SUPPLIED TEXT:
---

Tag Archives: WPF/E

UI Smackdown: Session 3

XAML/MXML: Why both?

I'm always curious when we have competing standards emerging, and I wonder how that happens, and why.  So, since we had people who were knowledgeable about both Flex and WPF at the UI Smackdown, it seemed reasonable to explore this issue with respect to XAML (Microsoft's XML scripting language for use with WPF) and MXML (Adobe's XML scriptiong language for use with Flex).  How similar are they?  Do they strive to solve the same problem? Will one standard emerge?

MXML is Adobe's markup language. It's essentially a DSL (domain specific language) for ECMA script.  You write MXML and it compiles into Action Script.  It has a familiar feel to HTML.  Used for layout.

ActionScript is used for all procedural components.  In Apollo, ActionScript compiles to byte code on the server.

XAML is Microsoft's markup language.  You use it to write WPF applications.  Instead of ActionScript, procedural components are written in C# or VB.NET.  XAML is not just for WPF.  It's a serializable format that can be used to:

  • serialize event wireups
  • refer to other objects in serializing code
  • serialize property injections
  • add properties to a language

You can pull in more than just state with XAML.  WPF and WF use XAML (and other technologies will as well).

Thus, MXML is really more specific to layouts, while XAML manages serialized formats.  The general consensus from both vendors is that the technology needs to mature before it can be standardized.  It's hard to work with other primary vendors while trying to innovate (e.g., XUL, SVG).  It's better to give the technologies time to mature and then let them come together.

---

THE DATA:
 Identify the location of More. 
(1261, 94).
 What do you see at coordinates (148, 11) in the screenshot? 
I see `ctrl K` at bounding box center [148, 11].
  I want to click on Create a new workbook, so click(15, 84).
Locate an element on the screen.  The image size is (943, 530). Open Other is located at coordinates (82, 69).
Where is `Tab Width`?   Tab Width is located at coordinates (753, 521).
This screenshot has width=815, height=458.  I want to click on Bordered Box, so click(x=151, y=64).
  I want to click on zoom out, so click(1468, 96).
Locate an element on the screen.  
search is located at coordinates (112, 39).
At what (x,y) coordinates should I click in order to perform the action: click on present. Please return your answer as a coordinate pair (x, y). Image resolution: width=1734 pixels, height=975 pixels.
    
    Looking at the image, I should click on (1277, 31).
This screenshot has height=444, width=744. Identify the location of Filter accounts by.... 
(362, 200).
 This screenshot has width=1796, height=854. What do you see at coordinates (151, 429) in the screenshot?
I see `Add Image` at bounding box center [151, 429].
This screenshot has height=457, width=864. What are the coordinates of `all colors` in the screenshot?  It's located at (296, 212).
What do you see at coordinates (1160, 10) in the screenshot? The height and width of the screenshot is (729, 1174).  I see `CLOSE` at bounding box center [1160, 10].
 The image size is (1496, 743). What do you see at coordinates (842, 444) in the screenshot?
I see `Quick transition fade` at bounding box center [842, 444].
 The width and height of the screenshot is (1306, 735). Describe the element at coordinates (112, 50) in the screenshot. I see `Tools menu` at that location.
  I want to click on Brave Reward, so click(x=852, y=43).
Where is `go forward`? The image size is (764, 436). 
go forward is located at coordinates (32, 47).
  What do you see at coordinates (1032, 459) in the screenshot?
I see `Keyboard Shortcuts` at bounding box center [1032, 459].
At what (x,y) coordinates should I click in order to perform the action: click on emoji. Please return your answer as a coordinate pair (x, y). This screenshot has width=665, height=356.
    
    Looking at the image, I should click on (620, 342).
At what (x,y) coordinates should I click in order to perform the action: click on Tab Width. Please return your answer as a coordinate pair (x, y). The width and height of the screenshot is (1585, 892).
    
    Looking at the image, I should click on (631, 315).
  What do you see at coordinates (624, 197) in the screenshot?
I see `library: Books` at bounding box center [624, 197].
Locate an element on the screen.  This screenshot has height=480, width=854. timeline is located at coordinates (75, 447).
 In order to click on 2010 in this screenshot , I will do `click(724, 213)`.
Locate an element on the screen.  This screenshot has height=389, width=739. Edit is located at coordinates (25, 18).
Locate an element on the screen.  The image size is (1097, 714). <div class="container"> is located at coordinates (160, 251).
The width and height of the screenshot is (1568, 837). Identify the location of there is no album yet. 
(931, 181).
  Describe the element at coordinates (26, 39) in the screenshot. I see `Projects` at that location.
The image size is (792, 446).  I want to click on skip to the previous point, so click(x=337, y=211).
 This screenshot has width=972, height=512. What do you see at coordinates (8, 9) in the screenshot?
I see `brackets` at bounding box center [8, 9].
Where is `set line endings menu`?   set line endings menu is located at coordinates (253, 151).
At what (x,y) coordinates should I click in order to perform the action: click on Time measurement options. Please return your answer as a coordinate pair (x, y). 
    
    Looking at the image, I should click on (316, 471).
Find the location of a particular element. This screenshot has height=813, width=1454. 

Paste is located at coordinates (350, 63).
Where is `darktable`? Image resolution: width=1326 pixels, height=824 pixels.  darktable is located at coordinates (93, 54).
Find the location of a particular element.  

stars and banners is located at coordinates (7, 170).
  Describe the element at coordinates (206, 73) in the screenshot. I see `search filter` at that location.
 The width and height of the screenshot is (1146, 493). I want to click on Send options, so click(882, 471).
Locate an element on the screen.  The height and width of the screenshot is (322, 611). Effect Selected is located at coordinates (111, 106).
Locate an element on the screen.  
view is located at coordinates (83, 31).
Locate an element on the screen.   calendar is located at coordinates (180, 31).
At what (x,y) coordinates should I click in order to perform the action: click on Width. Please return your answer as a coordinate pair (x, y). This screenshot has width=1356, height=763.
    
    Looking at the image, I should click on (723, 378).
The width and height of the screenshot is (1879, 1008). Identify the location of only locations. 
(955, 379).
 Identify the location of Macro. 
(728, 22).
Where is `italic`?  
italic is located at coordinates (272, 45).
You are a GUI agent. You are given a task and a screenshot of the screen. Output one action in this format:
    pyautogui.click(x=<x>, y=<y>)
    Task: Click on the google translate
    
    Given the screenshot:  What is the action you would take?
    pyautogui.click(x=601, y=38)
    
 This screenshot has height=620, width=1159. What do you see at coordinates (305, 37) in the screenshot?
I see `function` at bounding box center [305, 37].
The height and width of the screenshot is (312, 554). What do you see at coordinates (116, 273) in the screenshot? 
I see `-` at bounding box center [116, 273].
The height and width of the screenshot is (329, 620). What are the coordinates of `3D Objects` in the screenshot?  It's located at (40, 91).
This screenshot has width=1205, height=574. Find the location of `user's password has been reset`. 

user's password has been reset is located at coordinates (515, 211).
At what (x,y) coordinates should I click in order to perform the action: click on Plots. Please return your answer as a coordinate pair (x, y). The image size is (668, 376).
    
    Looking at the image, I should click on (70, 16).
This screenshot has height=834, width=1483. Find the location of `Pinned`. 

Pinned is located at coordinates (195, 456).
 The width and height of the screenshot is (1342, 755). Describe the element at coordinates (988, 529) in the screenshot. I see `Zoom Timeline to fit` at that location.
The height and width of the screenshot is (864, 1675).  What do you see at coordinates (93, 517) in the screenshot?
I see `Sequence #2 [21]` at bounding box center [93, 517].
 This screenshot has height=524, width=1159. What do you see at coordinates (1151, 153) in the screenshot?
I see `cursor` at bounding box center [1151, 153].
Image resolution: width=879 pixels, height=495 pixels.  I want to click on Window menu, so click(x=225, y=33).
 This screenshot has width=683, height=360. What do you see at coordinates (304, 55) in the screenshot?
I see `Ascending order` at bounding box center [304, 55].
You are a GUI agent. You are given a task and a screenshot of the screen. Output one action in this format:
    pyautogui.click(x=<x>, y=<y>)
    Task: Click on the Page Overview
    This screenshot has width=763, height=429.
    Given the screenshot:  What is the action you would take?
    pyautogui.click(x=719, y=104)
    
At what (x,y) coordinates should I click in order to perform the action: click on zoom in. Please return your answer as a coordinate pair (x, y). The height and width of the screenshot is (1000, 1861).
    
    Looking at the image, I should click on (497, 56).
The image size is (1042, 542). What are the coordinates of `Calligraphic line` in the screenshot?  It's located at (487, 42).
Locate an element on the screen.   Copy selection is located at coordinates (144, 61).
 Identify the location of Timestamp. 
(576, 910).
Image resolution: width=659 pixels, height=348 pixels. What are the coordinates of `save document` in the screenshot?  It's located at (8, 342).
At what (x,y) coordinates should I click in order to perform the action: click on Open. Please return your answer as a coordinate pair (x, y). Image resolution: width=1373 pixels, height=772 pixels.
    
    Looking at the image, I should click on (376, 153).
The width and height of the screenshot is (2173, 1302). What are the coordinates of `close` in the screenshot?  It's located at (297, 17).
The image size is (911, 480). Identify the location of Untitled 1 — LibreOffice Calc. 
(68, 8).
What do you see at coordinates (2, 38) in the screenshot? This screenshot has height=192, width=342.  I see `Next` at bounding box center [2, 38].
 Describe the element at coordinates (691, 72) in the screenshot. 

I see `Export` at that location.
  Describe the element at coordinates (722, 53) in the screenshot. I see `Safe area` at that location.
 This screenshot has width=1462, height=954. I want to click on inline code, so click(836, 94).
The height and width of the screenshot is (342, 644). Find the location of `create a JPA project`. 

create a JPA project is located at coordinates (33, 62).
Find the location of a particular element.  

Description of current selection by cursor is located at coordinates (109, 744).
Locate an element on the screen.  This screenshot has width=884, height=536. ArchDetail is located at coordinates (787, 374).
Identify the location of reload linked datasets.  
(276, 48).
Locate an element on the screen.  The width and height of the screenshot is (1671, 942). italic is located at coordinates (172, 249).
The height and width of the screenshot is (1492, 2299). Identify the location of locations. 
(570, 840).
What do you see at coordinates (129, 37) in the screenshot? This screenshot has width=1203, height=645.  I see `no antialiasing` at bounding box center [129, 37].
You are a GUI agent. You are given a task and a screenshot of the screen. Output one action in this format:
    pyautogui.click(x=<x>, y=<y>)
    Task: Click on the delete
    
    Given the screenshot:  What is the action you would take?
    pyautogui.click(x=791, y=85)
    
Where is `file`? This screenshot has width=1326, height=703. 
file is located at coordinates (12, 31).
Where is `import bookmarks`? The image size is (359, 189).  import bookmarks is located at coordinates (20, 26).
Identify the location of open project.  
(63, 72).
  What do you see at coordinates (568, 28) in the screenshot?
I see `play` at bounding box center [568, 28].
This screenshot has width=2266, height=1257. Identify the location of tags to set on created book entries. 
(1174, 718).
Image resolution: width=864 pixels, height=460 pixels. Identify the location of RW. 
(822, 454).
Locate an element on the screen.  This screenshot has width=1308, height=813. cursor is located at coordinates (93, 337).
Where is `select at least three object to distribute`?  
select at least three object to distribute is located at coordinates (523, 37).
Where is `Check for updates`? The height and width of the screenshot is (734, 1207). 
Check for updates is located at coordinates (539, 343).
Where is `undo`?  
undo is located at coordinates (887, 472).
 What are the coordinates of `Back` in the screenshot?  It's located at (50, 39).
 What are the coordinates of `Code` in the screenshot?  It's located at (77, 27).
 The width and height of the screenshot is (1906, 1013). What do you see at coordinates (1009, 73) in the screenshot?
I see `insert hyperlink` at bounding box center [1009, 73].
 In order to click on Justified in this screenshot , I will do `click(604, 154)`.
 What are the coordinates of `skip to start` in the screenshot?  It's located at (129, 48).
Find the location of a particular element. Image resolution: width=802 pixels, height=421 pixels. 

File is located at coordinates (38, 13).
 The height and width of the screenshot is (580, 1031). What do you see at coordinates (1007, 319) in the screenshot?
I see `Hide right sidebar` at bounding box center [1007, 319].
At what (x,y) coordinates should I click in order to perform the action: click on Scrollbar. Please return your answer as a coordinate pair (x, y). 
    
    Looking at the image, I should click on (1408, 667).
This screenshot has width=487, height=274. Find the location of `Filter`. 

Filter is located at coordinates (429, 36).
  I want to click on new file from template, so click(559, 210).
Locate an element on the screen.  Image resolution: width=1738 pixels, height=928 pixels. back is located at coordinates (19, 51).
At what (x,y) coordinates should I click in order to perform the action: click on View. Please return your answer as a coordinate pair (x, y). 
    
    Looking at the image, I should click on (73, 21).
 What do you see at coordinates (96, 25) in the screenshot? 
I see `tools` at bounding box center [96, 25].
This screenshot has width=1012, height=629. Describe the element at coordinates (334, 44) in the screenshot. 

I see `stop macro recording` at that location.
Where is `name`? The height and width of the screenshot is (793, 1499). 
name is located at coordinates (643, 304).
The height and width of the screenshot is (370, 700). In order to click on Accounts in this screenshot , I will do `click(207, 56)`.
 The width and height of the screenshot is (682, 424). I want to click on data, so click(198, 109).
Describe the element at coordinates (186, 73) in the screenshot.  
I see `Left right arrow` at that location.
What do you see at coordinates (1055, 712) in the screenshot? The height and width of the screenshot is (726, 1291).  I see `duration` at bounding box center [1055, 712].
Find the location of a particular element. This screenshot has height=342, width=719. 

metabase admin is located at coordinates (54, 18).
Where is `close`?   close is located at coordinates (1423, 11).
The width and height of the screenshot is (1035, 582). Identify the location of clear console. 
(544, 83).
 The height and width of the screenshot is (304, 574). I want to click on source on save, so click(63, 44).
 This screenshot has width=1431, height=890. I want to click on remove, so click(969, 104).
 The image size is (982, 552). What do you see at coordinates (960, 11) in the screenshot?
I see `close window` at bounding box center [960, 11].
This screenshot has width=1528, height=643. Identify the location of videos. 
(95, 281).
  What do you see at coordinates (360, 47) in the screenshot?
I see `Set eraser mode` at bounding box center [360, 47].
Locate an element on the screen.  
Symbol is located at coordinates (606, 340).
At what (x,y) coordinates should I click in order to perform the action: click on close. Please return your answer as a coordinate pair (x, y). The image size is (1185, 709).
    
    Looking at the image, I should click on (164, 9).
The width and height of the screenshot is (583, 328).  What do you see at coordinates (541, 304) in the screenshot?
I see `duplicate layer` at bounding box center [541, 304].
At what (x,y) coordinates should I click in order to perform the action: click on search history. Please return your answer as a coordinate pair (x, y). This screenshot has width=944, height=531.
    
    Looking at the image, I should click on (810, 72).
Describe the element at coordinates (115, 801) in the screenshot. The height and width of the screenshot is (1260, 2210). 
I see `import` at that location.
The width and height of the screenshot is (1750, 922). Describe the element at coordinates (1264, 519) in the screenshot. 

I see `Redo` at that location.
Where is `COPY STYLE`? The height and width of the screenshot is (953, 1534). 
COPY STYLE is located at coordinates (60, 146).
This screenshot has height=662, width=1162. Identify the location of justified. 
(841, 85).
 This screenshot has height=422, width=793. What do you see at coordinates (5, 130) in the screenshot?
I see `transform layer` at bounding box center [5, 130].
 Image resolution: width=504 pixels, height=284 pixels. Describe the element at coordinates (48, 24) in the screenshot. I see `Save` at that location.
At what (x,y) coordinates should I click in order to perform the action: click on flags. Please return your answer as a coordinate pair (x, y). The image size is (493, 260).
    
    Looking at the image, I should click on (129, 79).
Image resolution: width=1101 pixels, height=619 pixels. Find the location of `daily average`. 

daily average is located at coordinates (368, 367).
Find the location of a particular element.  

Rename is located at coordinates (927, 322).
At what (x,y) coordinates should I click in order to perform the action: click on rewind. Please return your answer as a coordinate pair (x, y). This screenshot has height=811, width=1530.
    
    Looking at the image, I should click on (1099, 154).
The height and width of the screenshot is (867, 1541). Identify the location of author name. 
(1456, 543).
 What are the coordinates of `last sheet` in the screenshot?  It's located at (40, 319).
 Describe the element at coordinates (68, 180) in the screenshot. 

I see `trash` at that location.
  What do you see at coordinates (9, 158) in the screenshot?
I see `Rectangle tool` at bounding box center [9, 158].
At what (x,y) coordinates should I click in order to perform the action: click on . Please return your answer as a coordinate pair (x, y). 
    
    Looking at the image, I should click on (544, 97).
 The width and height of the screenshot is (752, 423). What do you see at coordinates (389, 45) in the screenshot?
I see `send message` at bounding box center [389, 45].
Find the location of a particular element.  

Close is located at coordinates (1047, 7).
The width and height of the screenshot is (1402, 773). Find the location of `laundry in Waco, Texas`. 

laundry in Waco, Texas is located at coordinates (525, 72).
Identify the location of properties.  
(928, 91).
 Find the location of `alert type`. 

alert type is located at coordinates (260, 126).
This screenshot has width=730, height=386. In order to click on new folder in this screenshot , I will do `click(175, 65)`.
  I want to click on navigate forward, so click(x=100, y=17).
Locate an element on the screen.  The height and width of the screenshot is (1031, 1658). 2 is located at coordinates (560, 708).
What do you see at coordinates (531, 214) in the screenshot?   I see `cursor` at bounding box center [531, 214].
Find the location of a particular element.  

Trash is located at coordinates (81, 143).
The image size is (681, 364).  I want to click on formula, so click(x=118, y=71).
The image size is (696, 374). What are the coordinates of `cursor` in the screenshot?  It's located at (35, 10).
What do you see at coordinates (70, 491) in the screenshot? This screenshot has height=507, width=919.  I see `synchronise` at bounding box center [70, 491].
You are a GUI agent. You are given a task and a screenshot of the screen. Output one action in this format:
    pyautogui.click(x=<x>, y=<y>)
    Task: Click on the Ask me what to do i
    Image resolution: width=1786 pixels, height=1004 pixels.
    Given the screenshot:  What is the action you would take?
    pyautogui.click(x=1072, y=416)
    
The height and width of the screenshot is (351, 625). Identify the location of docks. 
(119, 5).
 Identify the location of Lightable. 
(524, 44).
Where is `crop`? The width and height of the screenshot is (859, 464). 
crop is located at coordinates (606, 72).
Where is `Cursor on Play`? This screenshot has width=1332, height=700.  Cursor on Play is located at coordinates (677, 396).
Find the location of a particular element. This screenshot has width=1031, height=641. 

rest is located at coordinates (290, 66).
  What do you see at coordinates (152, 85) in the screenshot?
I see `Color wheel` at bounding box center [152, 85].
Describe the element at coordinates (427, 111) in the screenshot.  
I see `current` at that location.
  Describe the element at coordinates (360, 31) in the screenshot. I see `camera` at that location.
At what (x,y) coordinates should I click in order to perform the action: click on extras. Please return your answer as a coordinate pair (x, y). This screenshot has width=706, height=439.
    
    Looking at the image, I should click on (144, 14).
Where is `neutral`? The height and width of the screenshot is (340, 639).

---

ACTIVITY: List every use the post on XAML and MXML gives for XAML as a serializable format. The records have no connection to the post on XAML and MXML.

WRITTEN SOLUTION:
- serialize event wireups
- refer to other objects in serializing code
- serialize property injections
- add properties to a language